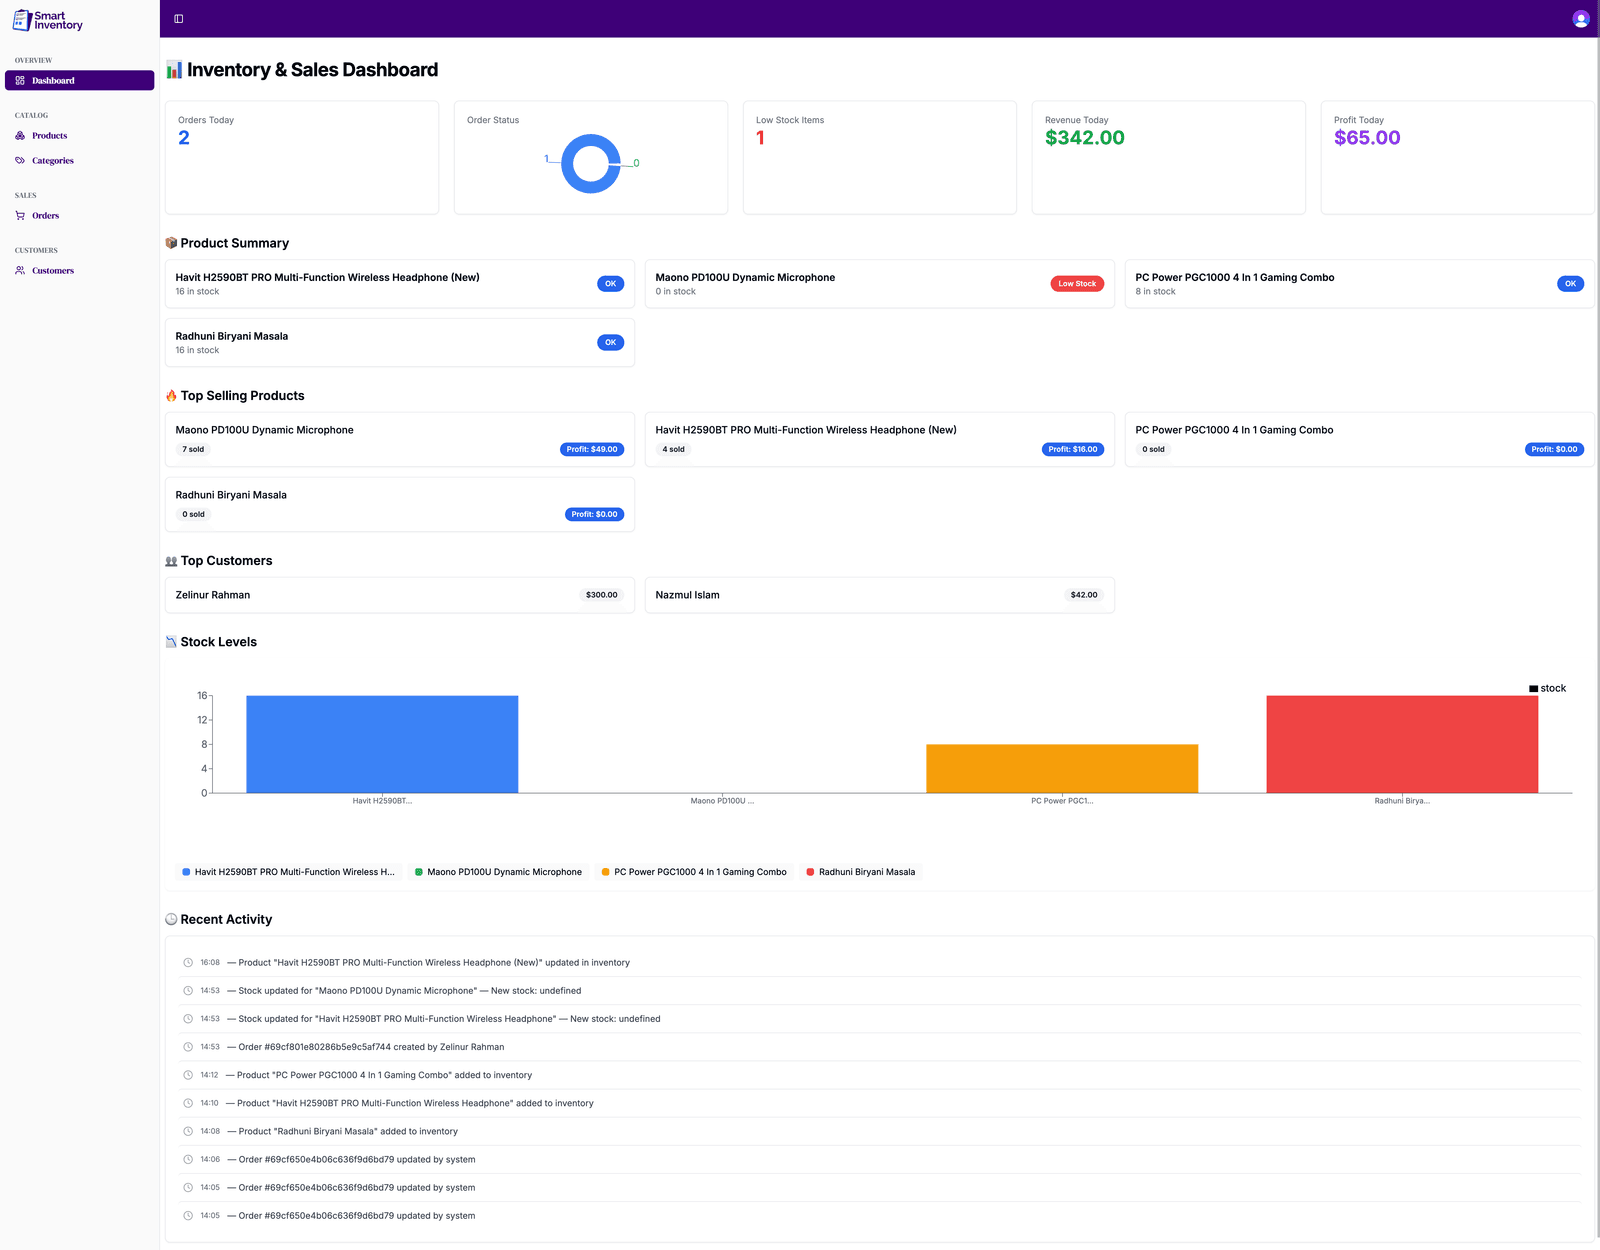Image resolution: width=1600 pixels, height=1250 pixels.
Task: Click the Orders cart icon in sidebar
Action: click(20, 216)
--
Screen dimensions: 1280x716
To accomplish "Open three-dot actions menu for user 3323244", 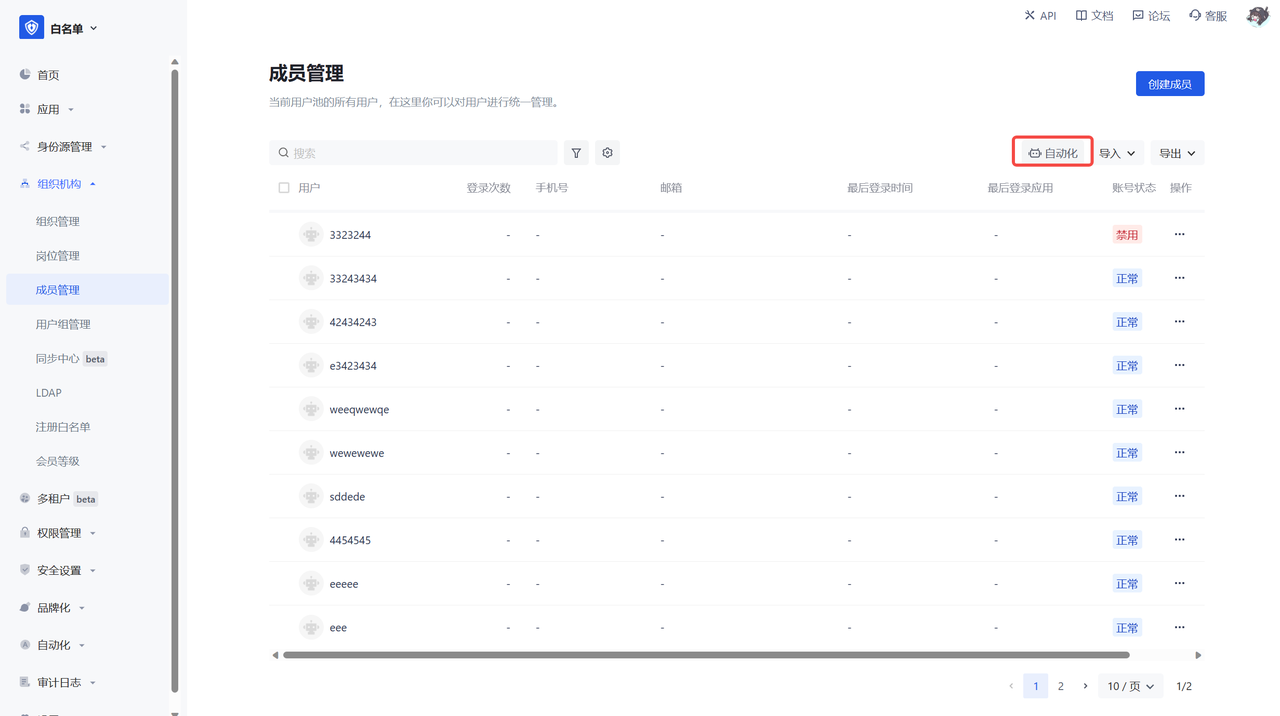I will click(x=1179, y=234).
---
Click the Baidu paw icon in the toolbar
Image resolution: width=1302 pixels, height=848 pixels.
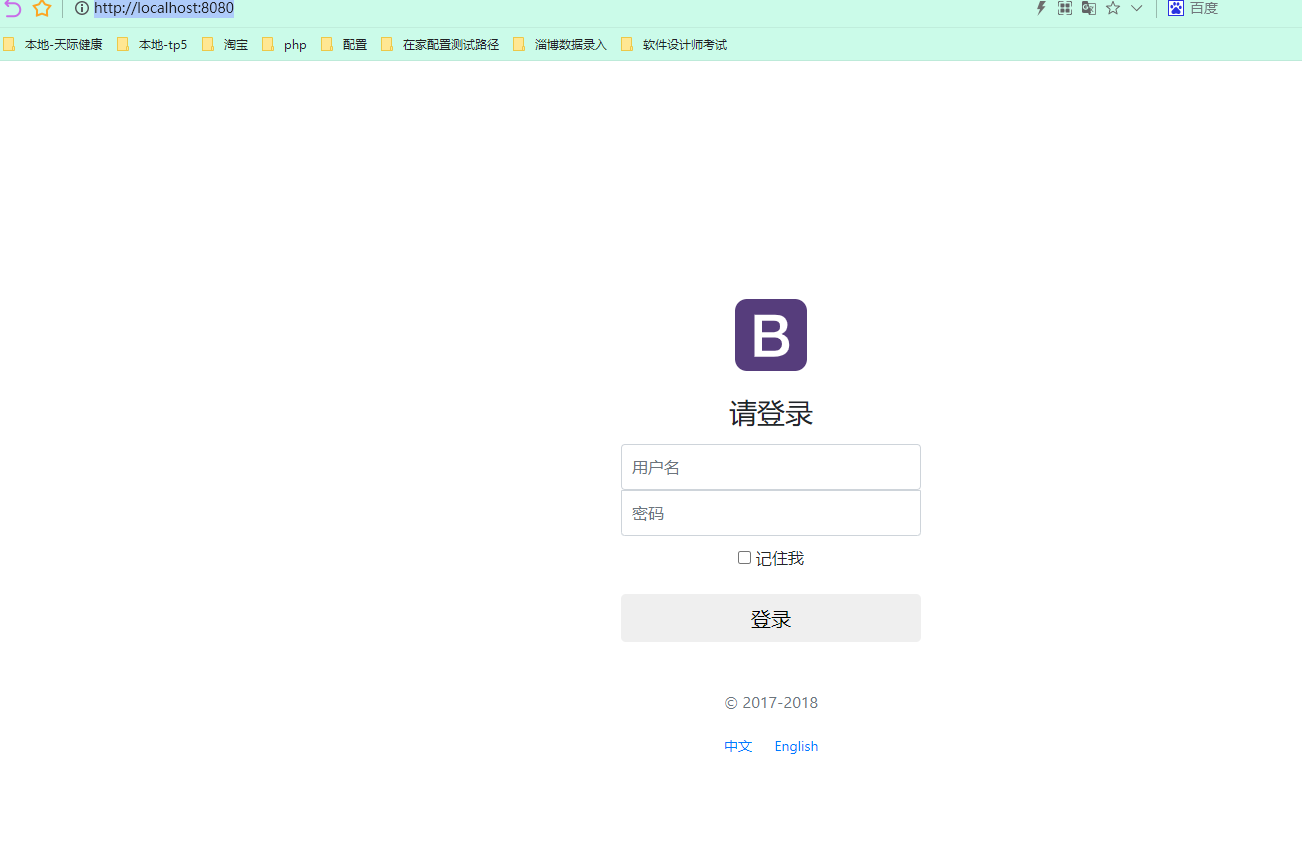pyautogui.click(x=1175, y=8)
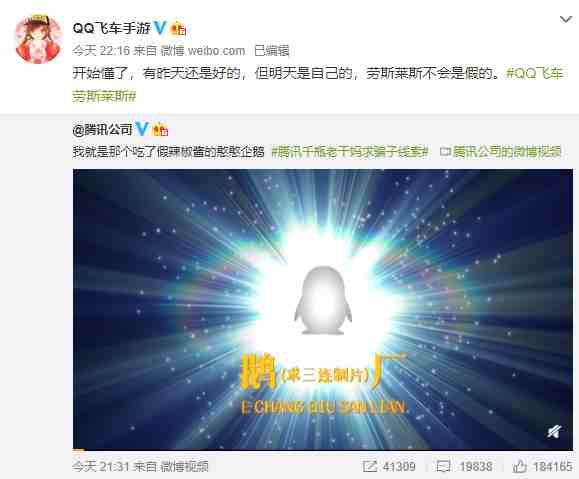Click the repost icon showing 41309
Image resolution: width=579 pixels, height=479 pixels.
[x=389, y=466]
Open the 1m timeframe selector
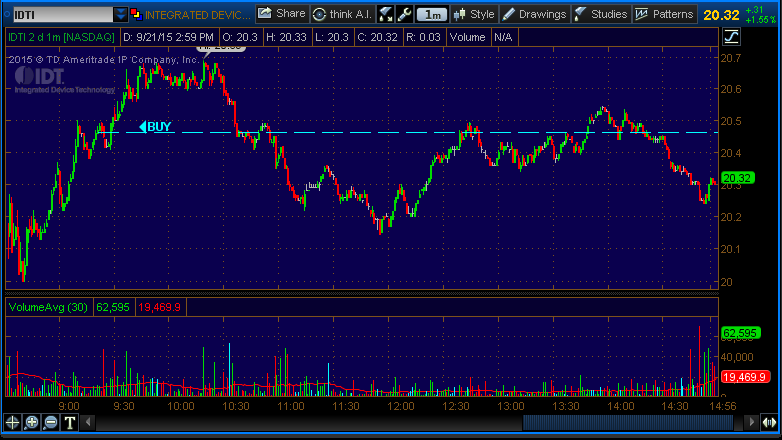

▶ **WHAT IS REQUIRED**
Take only the lines above from the one that has "Click the Baidu paw icon in the toolbar" through the one that has "Open the 1m timeframe selector" and reproduce them exactly, omitting any pictures.

▶ **RESULT FOR THIS EXERCISE**
Click the Baidu paw icon in the toolbar
Image resolution: width=1302 pixels, height=848 pixels.
pyautogui.click(x=1175, y=8)
Click the repost icon showing 41309
Image resolution: width=579 pixels, height=479 pixels.
[x=389, y=466]
Open the 1m timeframe selector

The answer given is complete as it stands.